--- begin Records to use ---

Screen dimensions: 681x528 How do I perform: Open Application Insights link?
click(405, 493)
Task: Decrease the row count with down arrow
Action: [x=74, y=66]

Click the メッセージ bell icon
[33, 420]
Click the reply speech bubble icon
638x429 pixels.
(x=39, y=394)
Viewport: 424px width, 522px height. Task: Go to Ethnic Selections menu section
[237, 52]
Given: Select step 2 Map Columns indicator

--- end Records to use ---

=== The request ===
Extract the stretch of the records from the line containing "Viewport: 424px width, 522px" through the end of the records. Reproduce every line unchanged.

=== Exercise output ===
Viewport: 424px width, 522px height. Task: Go to Ethnic Selections menu section
[237, 52]
Given: Select step 2 Map Columns indicator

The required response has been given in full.